医師になった翌年の1991年4月、静岡県立こども病院 の研修医として赴任となり、本格的に小児脳外科研修が始まった。

  

当時の静岡こども病院は、脳外科医同士の夫婦医師2人の元、1人の研修医が派遣され、診療を行っていた。厳しい2人として有名で、派遣医の中では不人気で、辞めてしまう人も多かった。派遣医の間では、将棋の駒になぞらえて、飛車、角、歩」と言われていた。

  

たしかに、厳しい二人ではあったが、いろいろと教わることが多かった。嫌われると大変らしいが、いろんな意味で結構大事にしてくれた(かな?)。

  

ただ、歩の仕事量は半端ではなかった。
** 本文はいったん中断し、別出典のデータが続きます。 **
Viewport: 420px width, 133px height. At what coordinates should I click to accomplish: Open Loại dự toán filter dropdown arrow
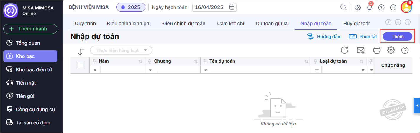[x=363, y=70]

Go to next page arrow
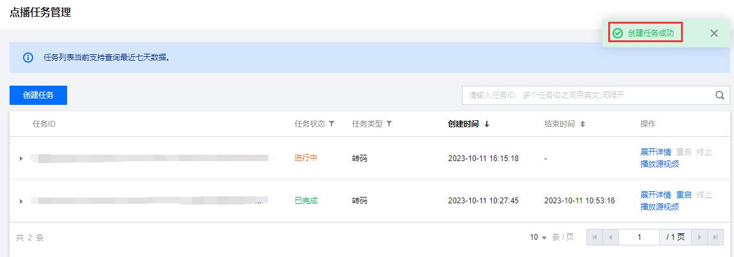click(700, 237)
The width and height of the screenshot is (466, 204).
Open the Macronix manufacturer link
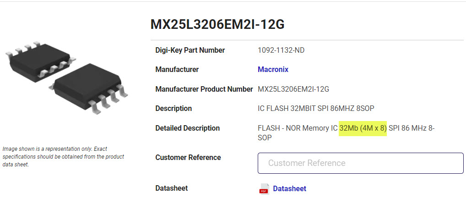(273, 70)
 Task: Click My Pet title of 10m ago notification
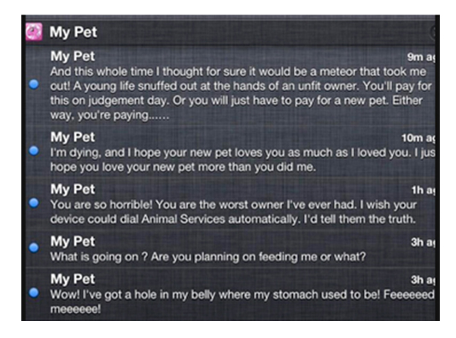coord(73,137)
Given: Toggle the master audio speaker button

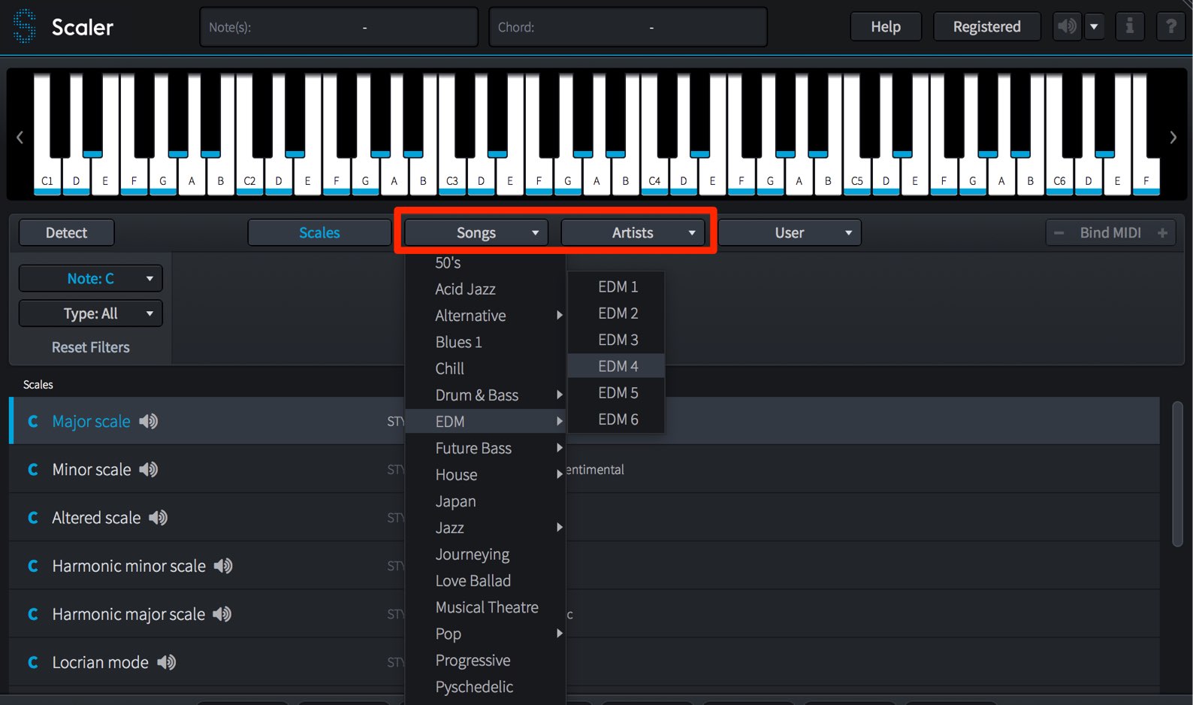Looking at the screenshot, I should [1067, 26].
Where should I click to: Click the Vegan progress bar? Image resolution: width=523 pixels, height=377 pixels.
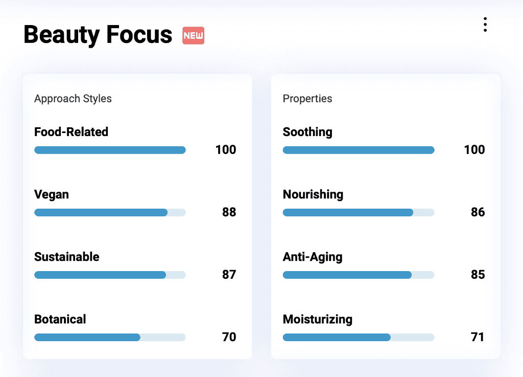(110, 212)
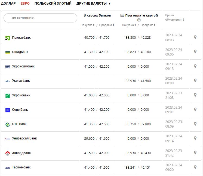The width and height of the screenshot is (203, 176).
Task: Sort by cash desk Покупка rate
Action: tap(87, 25)
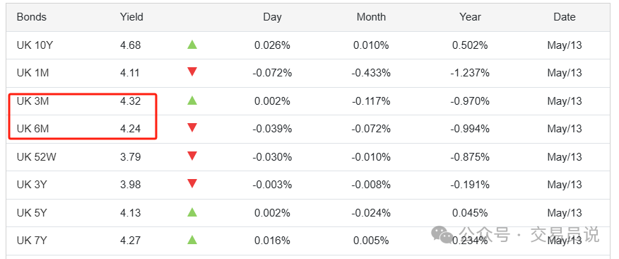Open the UK 5Y bond link
The height and width of the screenshot is (259, 619).
[32, 213]
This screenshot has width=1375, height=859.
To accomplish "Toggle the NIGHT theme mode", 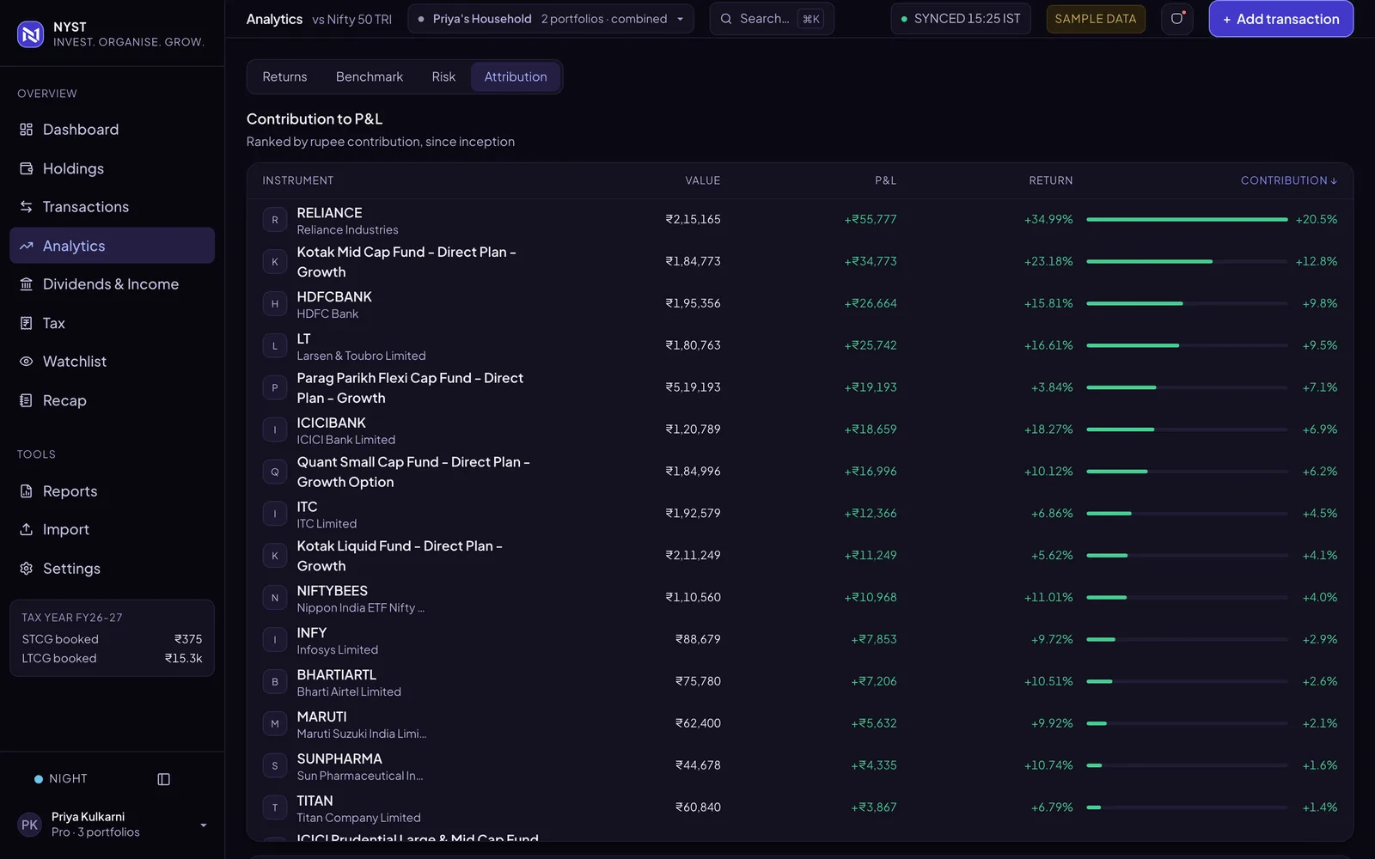I will pyautogui.click(x=61, y=779).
こどもの場合は、眠らせて検査をすることが多いので、MRI、脳波など検査ごとに呼ばれた。指示も細かく記載する必要があり、また点滴などの処置も大人に比べ時間を要する。大体、仕事が終わるのは夜半前で、超えることも多い。その後は救急対応のオンコール。しかし、僕は最初の派遣場所だったので、まあこんなもんだろうと思っていた。

  

そんな超ハードなに対して、みんなから同情が集まり、看護師さんや技師さんたちは本当に大事にしてくれた

  

たとえば、こんな事があった。ある脳腫瘍のこどもの手術後、尿崩症といって、一日3000mlから4000ml、多いときは時間に300mlもの尿がでてしまう合併症をきたした。そんなときは、薬で調整すると同時に、点滴の追いかけと言って、30分前にでた尿量分だけ、次の30分で点滴をする必要がある。つまり、30分ごとに点滴速度を変える必要があった。昼間は看護師さんで対応できるが、夜は人手が足りない。

  

そこで、の出番である。夜半前までの仕事後、ストレッチャー(患者様を運ぶ台)をクベース(保育器)のとなりに持ってきて寝て、30分ごとに目覚まし時計をかけ、30分ごとに起き、点滴スピードを変え、また寝る。そして朝が来てまた仕事。そんな日が数日続いた。そんな時、看護師さんがそっと布団をかけ直してくれた。

  

また、こんなこともあった。仕事後、ふらふらしながら帰っていて、足を踏み外して骨折した。右第5中足骨骨折。別名下駄骨折といって、下駄を踏み外したときに多い骨折。整形外科の先生がギブスを巻いてくれた。放射線の技師さんたちは、ちょっとでも休ませてもらうためにと、骨折部位をでっかく拡大したフィルムを作成してくれた。もちろん休みはなく足のギブスを振り回しながら仕事をしていたが、技師さんたちのその気持ちがうれしかった。

  

今思えば、本当に忙しかったこども病院での研修であったが、まわりのみんなが大切にしてくれたおかげで乗り越えることができた。小児脳外科医の基礎はできた。